Improving Cognition in Schizophrenia
Cognitive symptoms, such as deficits in attention and working memory, abound in schizophrenia and are associated with poorer social problem-solving, work performance and community adaptation (Green, 1996). Yet, most current psychosocial rehabilitation approaches, as well as antipsychotic medications, have a relatively limited impact in this area of functioning. Preliminary research evidence suggests, however, that targeted psychological and physiological interventions might ameliorate circumscribed cognitive deficits. For example, several clinical investigators have used the operant technique of shaping to increase sustained attention in patients with schizophrenia hospitalized in state facilities. Improved attention following shaping interventions has been related to greater participation in social skills training classes (Silverstein et al., 1999), successful completion of academic class assignments (Menditto et al., 1991) and continuous performance at work tasks (Spaulding et al., 1986).
Another promising avenue in cognitive rehabilitation emphasizes environmental strategies to offset enduring deficits in patients' attention, memory and problem-solving abilities (Heinssen, 1996). In essence, this approach saturates the patient's natural milieu with cues, instructions and feedback mechanisms that combine to create pathways for adaptive behavior. The impact of environmental engineering methods on the functioning of cognitively impaired individuals is illustrated in case study reports (Heinssen, 2002; Velligan and Bow-Thomas, 2000) and has been validated in a randomized, controlled study (Velligan et al., 2000).
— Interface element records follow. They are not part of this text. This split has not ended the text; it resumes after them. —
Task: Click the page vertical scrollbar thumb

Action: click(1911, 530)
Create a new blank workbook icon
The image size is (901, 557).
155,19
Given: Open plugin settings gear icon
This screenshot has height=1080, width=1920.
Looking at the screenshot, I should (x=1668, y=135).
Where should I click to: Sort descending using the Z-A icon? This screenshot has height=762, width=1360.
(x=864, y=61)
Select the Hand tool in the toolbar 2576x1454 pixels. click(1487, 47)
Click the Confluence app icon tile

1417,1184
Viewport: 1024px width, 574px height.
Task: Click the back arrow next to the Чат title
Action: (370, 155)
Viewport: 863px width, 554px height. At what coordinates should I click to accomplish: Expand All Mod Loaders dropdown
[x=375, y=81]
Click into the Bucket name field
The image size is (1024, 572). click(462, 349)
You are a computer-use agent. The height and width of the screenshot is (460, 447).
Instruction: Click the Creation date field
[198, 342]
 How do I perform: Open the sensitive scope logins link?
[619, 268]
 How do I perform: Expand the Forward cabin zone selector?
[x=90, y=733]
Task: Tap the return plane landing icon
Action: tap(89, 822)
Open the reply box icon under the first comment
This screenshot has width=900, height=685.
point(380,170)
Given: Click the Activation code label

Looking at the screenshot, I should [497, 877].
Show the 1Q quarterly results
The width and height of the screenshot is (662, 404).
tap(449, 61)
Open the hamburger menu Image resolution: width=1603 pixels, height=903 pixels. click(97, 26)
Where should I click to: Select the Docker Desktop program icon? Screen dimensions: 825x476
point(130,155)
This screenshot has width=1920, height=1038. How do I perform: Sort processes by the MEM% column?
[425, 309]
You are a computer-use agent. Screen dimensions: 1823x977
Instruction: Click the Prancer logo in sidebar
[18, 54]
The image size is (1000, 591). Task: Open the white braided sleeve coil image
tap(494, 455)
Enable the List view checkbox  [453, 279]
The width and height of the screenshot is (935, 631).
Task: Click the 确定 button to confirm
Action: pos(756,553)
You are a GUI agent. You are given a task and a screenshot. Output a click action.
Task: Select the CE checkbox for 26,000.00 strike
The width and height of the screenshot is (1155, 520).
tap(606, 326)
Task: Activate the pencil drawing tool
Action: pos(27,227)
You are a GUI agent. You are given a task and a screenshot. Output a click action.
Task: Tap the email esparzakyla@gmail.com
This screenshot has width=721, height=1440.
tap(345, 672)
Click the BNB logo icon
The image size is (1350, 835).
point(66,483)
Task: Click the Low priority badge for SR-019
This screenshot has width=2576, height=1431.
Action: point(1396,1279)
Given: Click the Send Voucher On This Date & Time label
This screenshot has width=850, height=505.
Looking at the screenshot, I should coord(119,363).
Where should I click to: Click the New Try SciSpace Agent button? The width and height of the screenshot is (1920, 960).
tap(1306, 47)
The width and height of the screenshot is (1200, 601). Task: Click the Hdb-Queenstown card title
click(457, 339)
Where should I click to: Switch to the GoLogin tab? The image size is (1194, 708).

Complementing behavioral approaches are studies searching for ways to enhance memory and attention through pharmacological modulation of neurobiological processes thought to subsume these cognitive functions. For example, more than a decade of neuroscience research on the cellular basis of visual working memory in animal models has clarified the fundamental role of dopaminergic input and D1 (dopamine) receptor function in the prefrontal cortex, an area strongly implicated in cognitive deficits seen in schizophrenia (Lezcano et al., 2000). Other important research has indicated that particular attentional impairments of schizophrenia are associated with genetically based dysfunction of α7 nicotinic receptors in the hippocampus of patients with schizophrenia (Freedman et al., 1997). The research challenge will be to use these insights into the cellular basis of memory and attention to identify new or existing compounds that enhance cognition in patients with deficits in these functions. If successful, this should lead to the availability of new medications to remedy the cognitive impairments responsible for disability in this disorder.